_TASK OBJECTIVE_: What you return must match the records character for character.

Collected data
-- Opening Marker --
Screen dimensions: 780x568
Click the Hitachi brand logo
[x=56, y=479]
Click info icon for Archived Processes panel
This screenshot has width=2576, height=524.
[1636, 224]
-- Closing Marker --
_SOLVED EXERCISE_:
Screen dimensions: 780x568
Click the Hitachi brand logo
[x=56, y=479]
Click info icon for Archived Processes panel
This screenshot has width=2576, height=524.
[1636, 224]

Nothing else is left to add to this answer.